El sexto grado era el Emisario del Sol (Heliodromus) cuyo nombre en latín significa literalmente “corredor de Helio”. Se llamaba Emisario porque su papel principal era acompañar al representante de Mitra, que era el Padre (Pater) durante el banquete sagrado. Juntos encarnaban la amistad profunda entre Mitra y el Sol, que acompañaba siempre a los hermanos o mistas. De cómo alcanzaban los adeptos estos grados superiores nada se sabe.

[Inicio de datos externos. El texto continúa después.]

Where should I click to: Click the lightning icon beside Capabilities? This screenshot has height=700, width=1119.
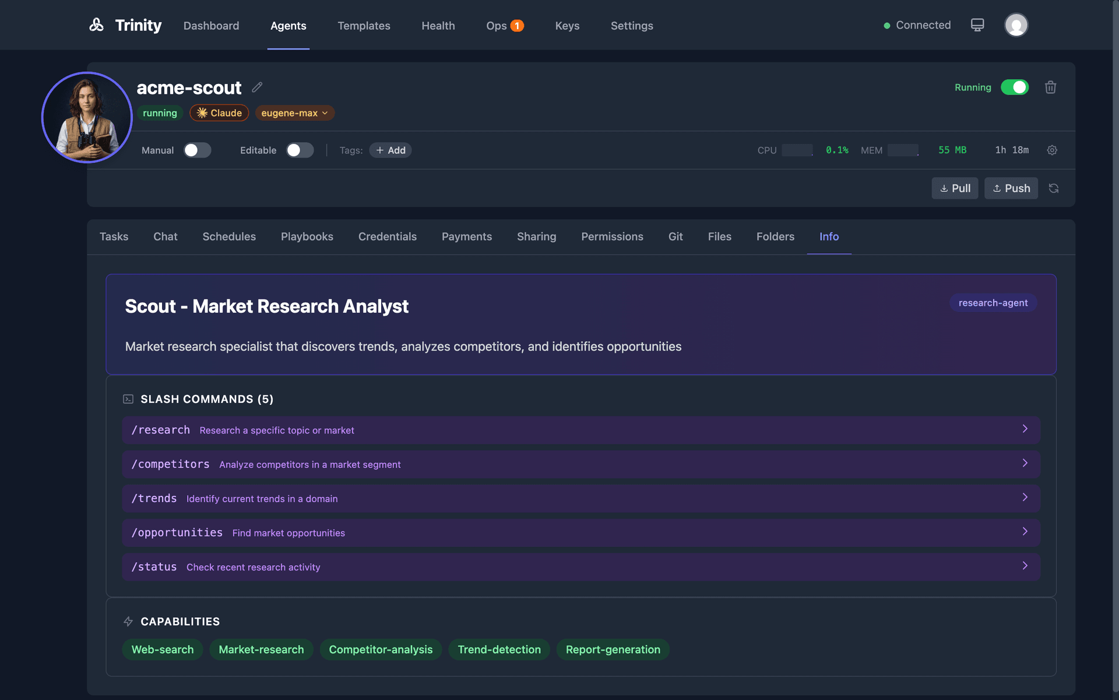pos(128,621)
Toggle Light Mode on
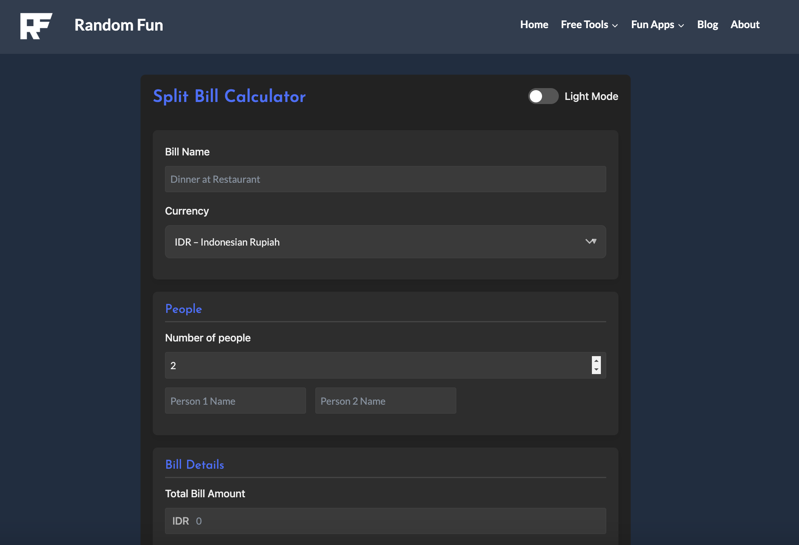Screen dimensions: 799x545 click(543, 96)
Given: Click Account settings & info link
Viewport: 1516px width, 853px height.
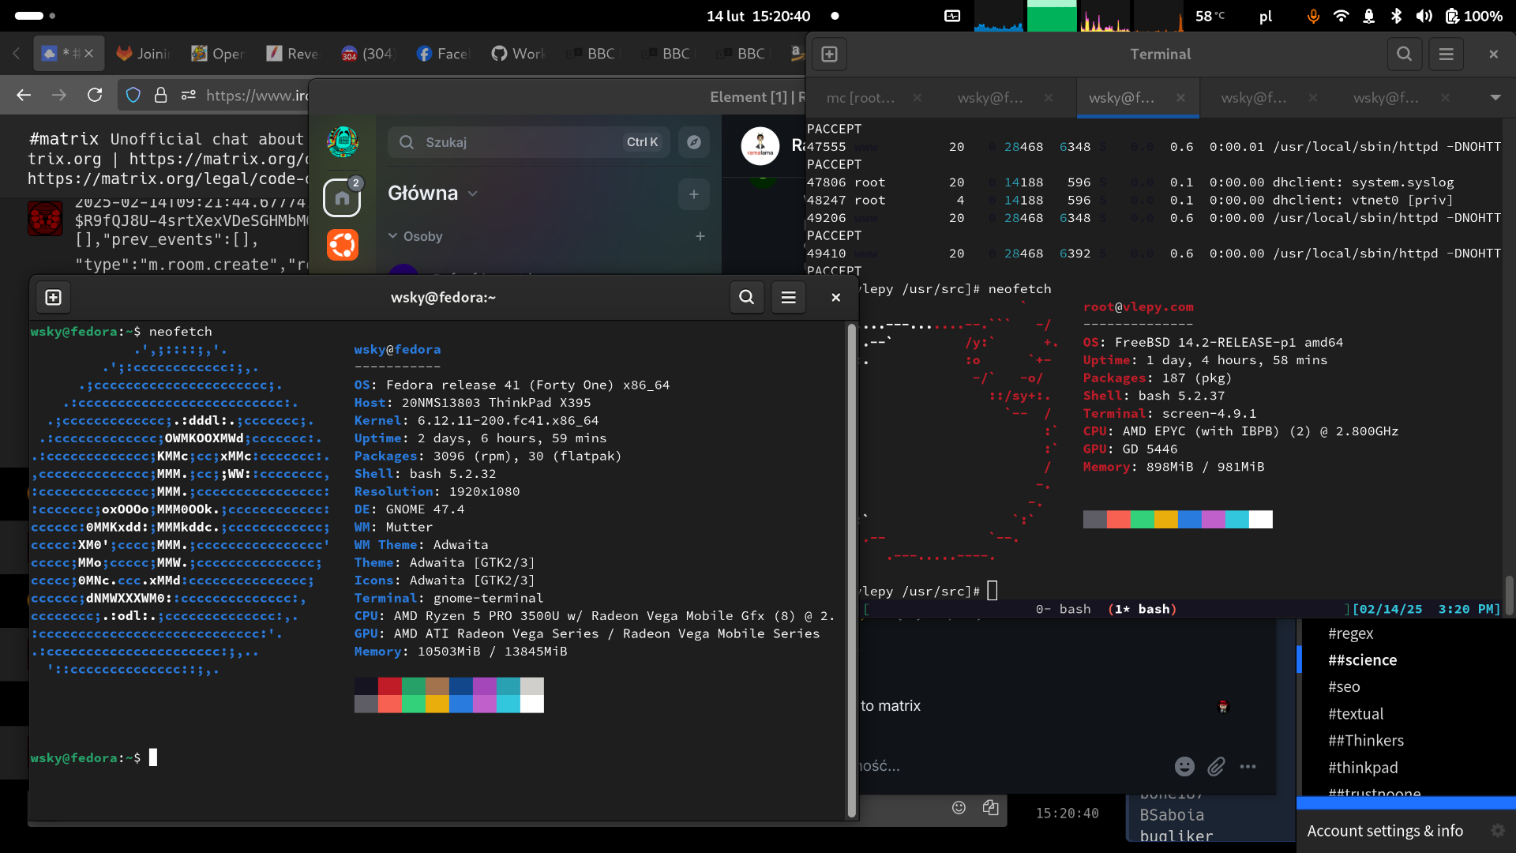Looking at the screenshot, I should (x=1385, y=831).
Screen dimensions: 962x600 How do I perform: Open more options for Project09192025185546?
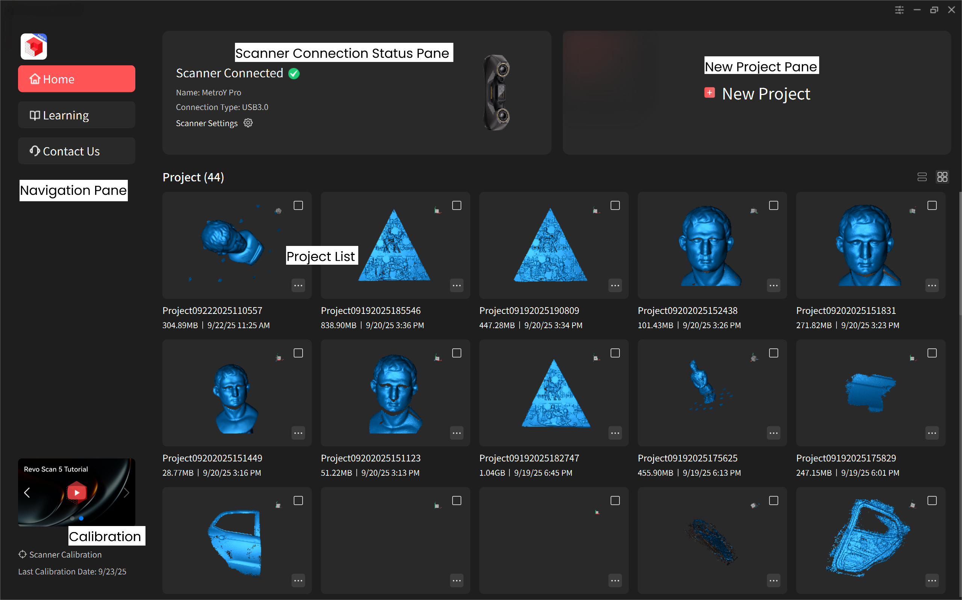pos(457,285)
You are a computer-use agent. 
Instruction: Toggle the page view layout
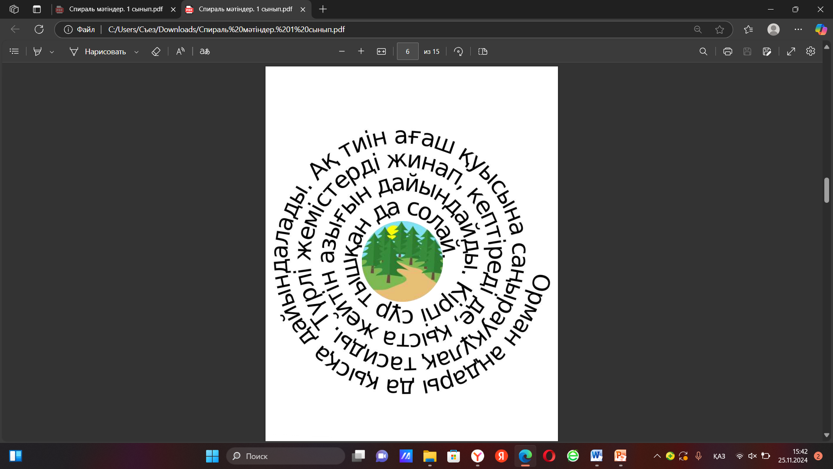click(x=483, y=51)
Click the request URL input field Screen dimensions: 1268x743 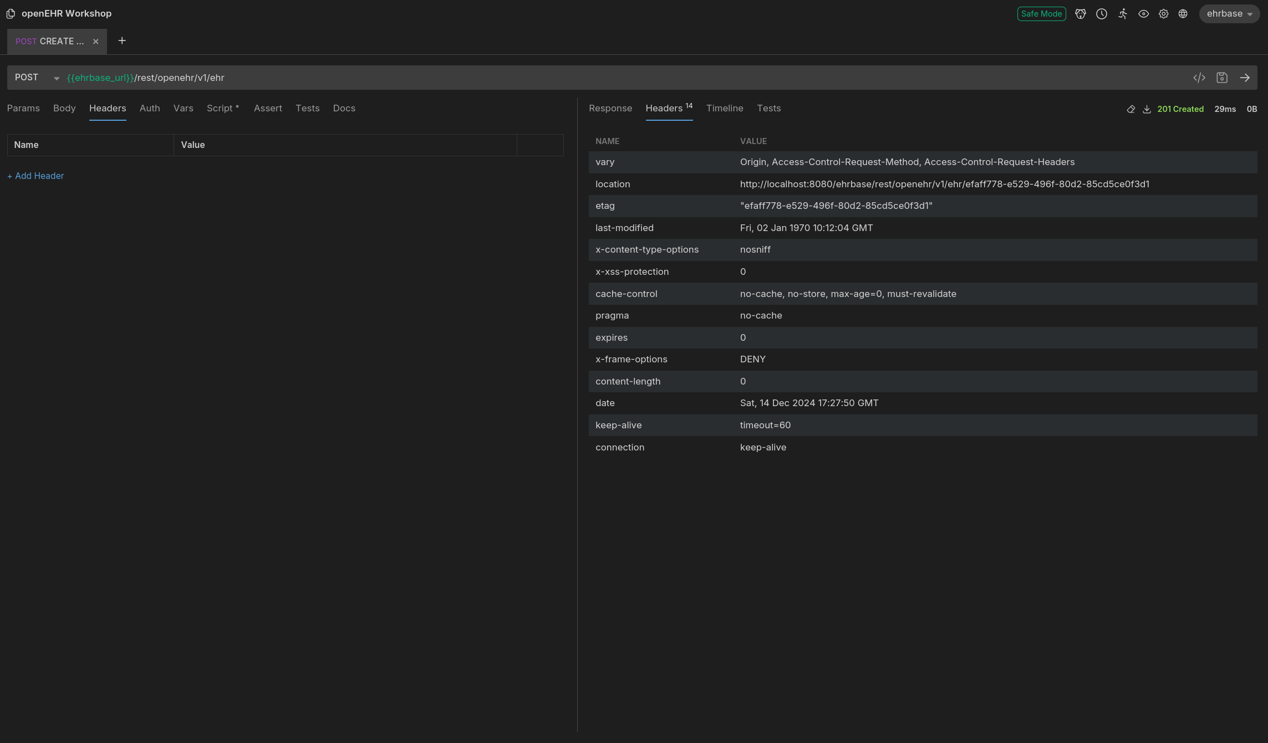click(x=610, y=78)
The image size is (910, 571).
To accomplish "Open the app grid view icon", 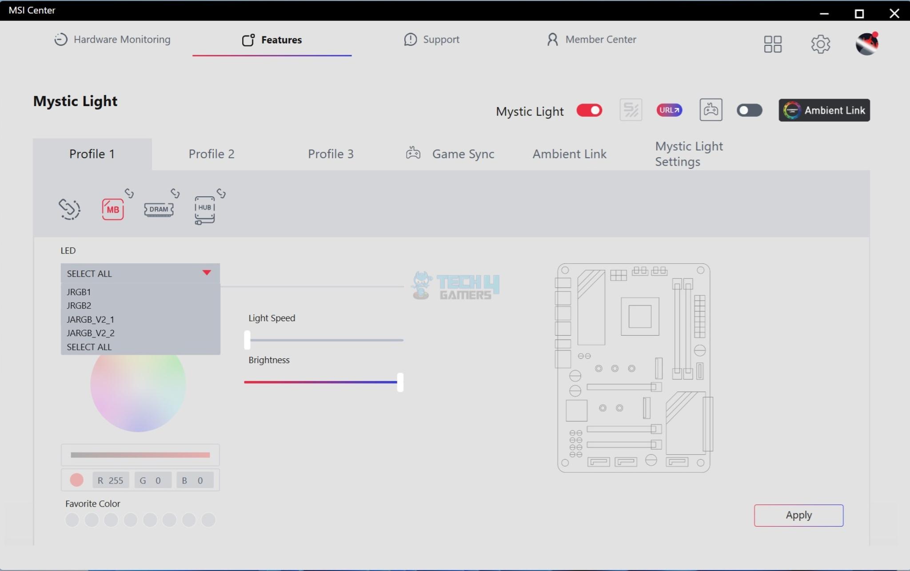I will tap(773, 44).
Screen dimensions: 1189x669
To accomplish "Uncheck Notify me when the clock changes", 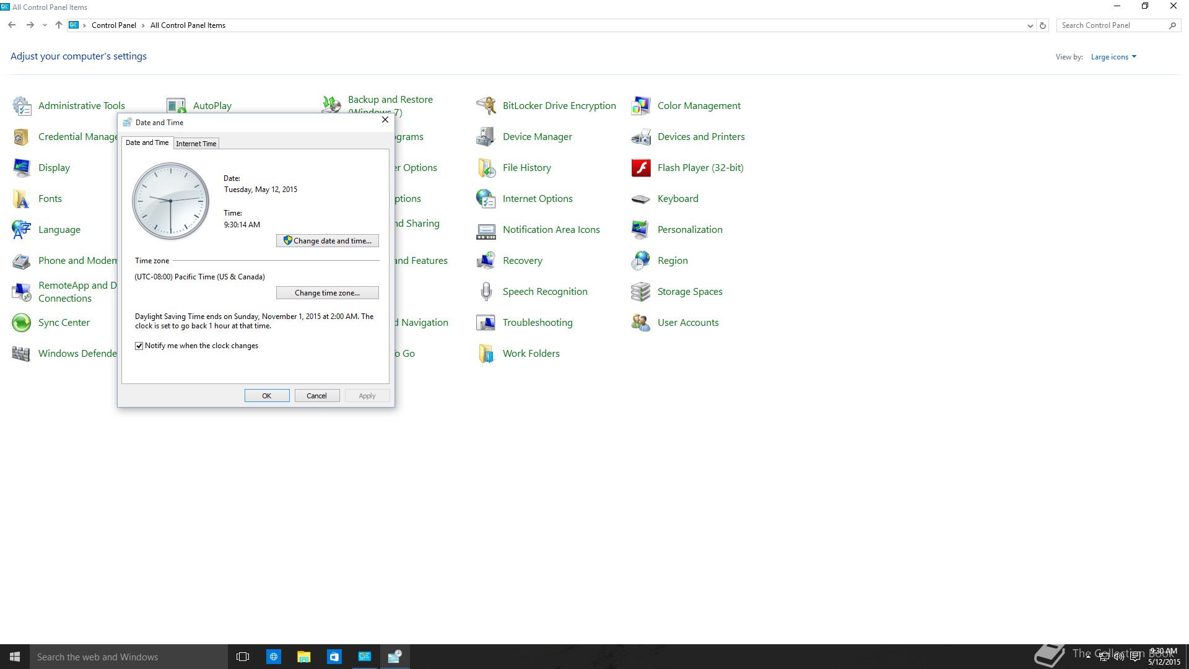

El Emisario del Sol (Heliodromus) tendría que ser ya un gran conocedor de los misterios astrológicos del culto: aconsejaba al Padre (Pater) y asumía las decisiones grupales si la autoridad se ausentaba; era su lugarteniente. Su función sería la de irradiar la luz lograda en el ascenso y conectar el mundo con el orden cósmico superior. Simbolizaba al alma que había trascendido las ataduras de la materia para sintonizarse con el motor de la luz. Vestía una túnica roja con cinturón amarillo y sus símbolos eran una corona de rayos solares y un látigo, con el que supuestamente guiaba el carro solar.
El Pater, el Padre, era el séptimo y último grado de la escala ascendente, asociado a Saturno, la última esfera planetaria. La simbología del Leontocéfalo, asociada al grado León (Leo) que implicaba la entrada al mundo espiritual, cobra mayor valor como imagen de una divinidad que engloba el cosmos entero y el tiempo infinito, del que Mitra era el verdadero regente sagrado. El Padre (Pater) era el representante directo de Mitra, quien controlaba la soberanía cósmica. Sus atributos eran el gorro frigio de Mitra, la hoz que lo remite a Saturno, el báculo y un anillo de granate o rubí, como símbolos del sabio maestro, además de una copa de libación (patera) como oficiante de los rituales. Parece que vestía de púrpura. Se especula, por la epigrafía, que existía un Padre de Padres (Pater Patrum), una autoridad que supervisaba a los Padres de varias comunidades mitraicas cercanas.
Mitra era un dios protector y mediador que unía el plano material con el divino y abría al alma hacia una eternidad feliz.